[Element and text location data]

++++++

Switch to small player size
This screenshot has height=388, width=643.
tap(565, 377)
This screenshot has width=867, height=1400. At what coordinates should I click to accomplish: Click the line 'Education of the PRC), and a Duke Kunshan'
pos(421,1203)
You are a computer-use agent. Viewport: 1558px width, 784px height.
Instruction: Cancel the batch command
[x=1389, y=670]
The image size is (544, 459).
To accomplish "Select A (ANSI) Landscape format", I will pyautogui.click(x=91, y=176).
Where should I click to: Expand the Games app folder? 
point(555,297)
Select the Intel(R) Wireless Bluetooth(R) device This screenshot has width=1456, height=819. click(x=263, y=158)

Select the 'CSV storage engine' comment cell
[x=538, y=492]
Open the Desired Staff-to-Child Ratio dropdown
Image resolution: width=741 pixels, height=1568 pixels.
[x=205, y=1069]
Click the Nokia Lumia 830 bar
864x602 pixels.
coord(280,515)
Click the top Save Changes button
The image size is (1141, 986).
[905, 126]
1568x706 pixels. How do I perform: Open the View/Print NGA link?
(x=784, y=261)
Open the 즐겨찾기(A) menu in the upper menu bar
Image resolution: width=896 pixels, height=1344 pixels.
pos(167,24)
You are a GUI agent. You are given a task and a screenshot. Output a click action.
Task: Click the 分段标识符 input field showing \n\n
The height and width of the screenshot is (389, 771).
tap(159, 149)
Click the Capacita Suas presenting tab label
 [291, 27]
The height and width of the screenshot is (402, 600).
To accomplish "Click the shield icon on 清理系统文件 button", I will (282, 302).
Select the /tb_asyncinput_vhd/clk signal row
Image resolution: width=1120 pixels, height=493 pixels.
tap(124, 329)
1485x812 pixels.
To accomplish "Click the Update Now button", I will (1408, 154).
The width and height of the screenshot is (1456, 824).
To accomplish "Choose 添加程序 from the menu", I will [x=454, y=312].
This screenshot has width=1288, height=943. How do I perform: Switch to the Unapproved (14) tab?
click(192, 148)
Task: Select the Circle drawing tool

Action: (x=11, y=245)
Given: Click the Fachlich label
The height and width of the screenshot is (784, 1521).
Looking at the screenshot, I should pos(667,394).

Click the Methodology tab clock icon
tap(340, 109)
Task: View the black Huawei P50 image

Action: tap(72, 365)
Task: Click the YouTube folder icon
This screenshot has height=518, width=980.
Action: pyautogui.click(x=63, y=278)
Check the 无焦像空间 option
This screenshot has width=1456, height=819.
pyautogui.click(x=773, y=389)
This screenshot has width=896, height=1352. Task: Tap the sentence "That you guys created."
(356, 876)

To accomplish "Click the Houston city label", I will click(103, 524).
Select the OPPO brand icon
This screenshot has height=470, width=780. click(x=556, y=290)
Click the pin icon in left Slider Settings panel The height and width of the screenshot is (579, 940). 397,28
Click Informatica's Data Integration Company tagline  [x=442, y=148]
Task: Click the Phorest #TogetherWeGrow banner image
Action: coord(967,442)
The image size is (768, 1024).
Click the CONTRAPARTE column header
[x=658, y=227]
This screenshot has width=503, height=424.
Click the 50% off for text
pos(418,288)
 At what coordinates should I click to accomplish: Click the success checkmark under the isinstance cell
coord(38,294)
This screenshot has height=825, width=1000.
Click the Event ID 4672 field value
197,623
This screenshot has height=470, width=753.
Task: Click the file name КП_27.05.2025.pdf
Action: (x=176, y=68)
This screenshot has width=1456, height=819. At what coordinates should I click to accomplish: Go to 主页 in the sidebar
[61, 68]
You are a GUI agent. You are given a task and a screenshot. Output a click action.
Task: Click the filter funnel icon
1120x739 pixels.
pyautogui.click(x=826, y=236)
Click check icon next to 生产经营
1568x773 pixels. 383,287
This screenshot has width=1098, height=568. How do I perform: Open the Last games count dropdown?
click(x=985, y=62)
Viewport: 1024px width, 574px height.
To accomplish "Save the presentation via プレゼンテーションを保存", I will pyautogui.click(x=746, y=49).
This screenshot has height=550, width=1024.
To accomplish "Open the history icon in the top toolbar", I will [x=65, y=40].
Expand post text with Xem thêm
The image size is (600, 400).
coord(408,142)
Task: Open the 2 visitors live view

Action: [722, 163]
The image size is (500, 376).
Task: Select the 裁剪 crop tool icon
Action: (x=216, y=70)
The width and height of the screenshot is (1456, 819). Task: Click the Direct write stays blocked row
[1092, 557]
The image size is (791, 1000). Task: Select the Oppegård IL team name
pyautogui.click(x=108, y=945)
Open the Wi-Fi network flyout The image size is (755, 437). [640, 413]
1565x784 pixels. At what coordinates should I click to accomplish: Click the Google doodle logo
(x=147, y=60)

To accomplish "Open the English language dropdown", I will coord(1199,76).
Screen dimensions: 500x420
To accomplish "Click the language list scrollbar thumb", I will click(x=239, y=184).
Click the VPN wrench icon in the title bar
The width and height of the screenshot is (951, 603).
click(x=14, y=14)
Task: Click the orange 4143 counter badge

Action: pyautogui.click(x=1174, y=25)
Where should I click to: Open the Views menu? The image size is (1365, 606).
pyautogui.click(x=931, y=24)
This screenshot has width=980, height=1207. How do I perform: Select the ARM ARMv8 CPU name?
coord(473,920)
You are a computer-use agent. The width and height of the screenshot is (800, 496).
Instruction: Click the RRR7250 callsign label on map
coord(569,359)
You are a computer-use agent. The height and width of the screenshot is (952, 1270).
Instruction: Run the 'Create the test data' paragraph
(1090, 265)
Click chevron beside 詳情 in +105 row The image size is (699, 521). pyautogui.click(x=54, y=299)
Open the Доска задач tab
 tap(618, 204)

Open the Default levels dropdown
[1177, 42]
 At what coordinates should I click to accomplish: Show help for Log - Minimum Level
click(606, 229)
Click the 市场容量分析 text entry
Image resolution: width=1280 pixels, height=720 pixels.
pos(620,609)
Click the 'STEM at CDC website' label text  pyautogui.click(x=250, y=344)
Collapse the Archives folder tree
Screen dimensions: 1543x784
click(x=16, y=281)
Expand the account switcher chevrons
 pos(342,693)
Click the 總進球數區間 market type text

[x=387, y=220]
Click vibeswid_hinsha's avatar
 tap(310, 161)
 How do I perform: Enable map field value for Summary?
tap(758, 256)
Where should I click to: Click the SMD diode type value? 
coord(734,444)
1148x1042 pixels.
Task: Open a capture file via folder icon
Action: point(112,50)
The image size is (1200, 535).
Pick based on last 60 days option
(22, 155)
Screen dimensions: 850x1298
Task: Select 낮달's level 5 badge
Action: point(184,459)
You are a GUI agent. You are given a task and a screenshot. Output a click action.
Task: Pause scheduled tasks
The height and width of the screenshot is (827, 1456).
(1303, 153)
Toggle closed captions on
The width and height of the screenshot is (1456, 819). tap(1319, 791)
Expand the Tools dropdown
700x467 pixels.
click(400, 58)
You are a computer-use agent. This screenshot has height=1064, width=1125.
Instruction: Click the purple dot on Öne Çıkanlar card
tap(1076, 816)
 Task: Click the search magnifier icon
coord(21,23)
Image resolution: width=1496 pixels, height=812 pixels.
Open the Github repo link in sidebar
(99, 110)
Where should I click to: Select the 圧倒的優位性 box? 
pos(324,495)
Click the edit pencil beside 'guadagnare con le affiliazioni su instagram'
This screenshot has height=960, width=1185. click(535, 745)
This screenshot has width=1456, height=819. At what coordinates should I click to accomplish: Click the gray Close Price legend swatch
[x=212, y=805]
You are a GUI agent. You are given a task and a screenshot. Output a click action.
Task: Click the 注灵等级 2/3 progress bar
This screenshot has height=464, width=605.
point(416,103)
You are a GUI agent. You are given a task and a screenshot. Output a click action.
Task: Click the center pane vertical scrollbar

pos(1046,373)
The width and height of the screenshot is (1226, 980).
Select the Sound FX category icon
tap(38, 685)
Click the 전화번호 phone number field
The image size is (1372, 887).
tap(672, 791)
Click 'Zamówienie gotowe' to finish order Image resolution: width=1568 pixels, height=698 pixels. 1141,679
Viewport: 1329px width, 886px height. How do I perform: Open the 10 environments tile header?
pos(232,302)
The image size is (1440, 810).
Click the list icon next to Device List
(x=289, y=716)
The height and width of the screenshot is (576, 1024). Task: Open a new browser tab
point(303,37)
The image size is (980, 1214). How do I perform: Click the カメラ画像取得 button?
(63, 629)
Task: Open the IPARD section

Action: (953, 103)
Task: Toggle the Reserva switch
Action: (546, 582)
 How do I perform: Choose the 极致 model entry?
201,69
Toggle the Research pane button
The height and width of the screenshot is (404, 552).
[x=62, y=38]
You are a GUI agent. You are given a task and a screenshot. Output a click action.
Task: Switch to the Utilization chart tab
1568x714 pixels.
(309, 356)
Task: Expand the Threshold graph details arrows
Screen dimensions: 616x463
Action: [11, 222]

++++++

* [SHORT TASK]: Recast the stretch of the records from the line containing "Click Informatica's Data" through the line containing "click(x=985, y=62)" as a JSON list of strings, one string per line, with blank lines left out.

* [OUTPUT FOR THIS EXERCISE]:
[
  "Click Informatica's Data Integration Company tagline  [x=442, y=148]",
  "Task: Click the Phorest #TogetherWeGrow banner image",
  "Action: coord(967,442)",
  "The image size is (768, 1024).",
  "Click the CONTRAPARTE column header",
  "[x=658, y=227]",
  "This screenshot has width=503, height=424.",
  "Click the 50% off for text",
  "pos(418,288)",
  " At what coordinates should I click to accomplish: Click the success checkmark under the isinstance cell",
  "coord(38,294)",
  "This screenshot has height=825, width=1000.",
  "Click the Event ID 4672 field value",
  "197,623",
  "This screenshot has height=470, width=753.",
  "Task: Click the file name КП_27.05.2025.pdf",
  "Action: (x=176, y=68)",
  "This screenshot has width=1456, height=819. At what coordinates should I click to accomplish: Go to 主页 in the sidebar",
  "[61, 68]",
  "You are a GUI agent. You are given a task and a screenshot. Output a click action.",
  "Task: Click the filter funnel icon",
  "1120x739 pixels.",
  "pyautogui.click(x=826, y=236)",
  "Click check icon next to 生产经营",
  "1568x773 pixels. 383,287",
  "This screenshot has width=1098, height=568. How do I perform: Open the Last games count dropdown?",
  "click(x=985, y=62)"
]